The aim of this study was to determine whether age-associated alterations in the GABAergic input to pyramidal neurons in the hippocampus are due to a dysfunction of GABAergic interneurons, and/or a decrease in their cholinergic control via nicotinic receptors (nAChRs). Electrophysiological recordings were obtained from pyramidal cells in the CA1 area of hippocampal slices from young (3–4 months old) and aged (25–30 months old) Sprague–Dawley rats. Synaptic GABAA receptor-mediated inhibitory postsynaptic currents and inhibitory postsynaptic potentials induced by stimulation of the stratum oriens were significantly smaller in aged rats.

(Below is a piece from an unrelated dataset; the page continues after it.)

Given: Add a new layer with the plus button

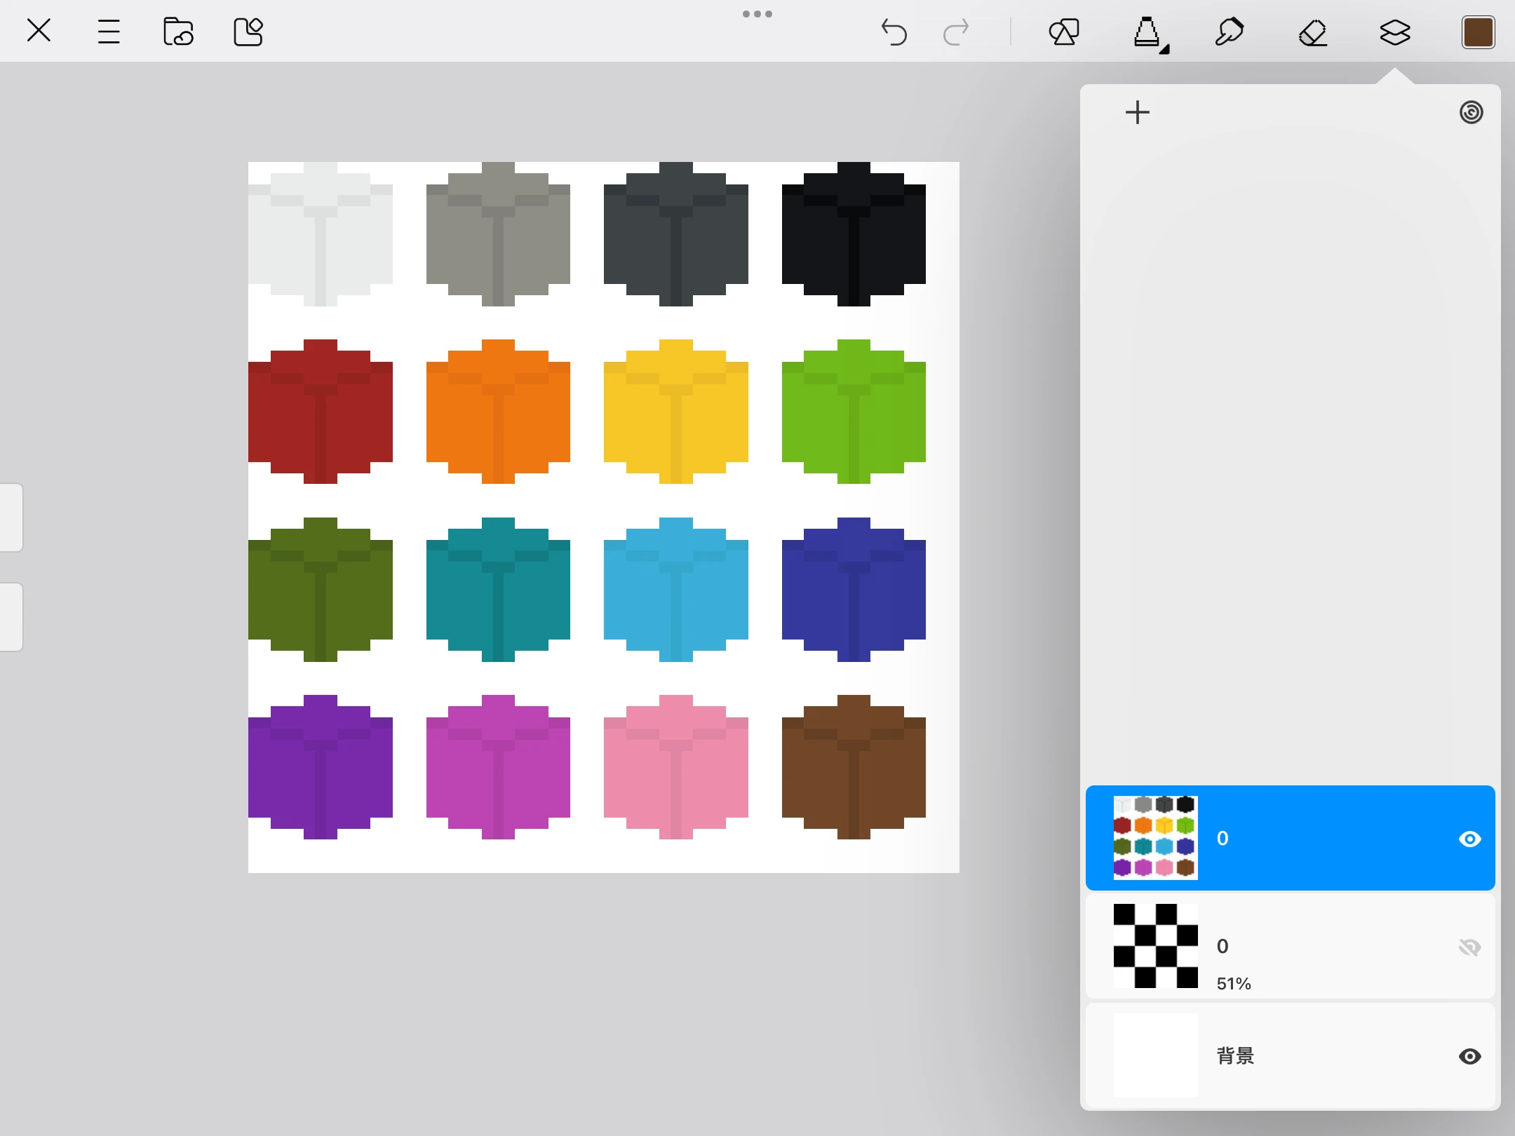Looking at the screenshot, I should click(1137, 112).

The frequency (but not amplitude) of spontaneous and miniature GABA inhibitory postsynaptic currents (IPSCs) was reduced in aged rats, suggesting a presynaptic alteration. Tetanic stimulation of cholinergic afferents to release endogenous acetylcholine, or an exogenous application of the nAChR agonist cytisine, increased the frequency of spontaneous IPSCs in young rats; however these effects were not evident in aged rats, indicating that the nicotinic control of GABA release is lowered during aging. None of these age-related alterations were reversed by a chronic treatment with donepezil, a cholinesterase inhibitor. Immunofluorescent labeling of GABA interneurons with somatostatin (SOM), parvalbumin (PV) or calbindin (CB), together with the vesicular acetylcholine transporter VAChT, revealed a selective loss of subpopulations of SOM and CB positive interneurons. This loss was associated with a general decrease in density of the cholinergic network in aged rats. Thus, the lower GABAergic inhibition observed in the aged rat hippocampus is due to a selective loss/dysfunction of subpopulations of GABAergic interneurons, associated with a widespread cholinergic deficit.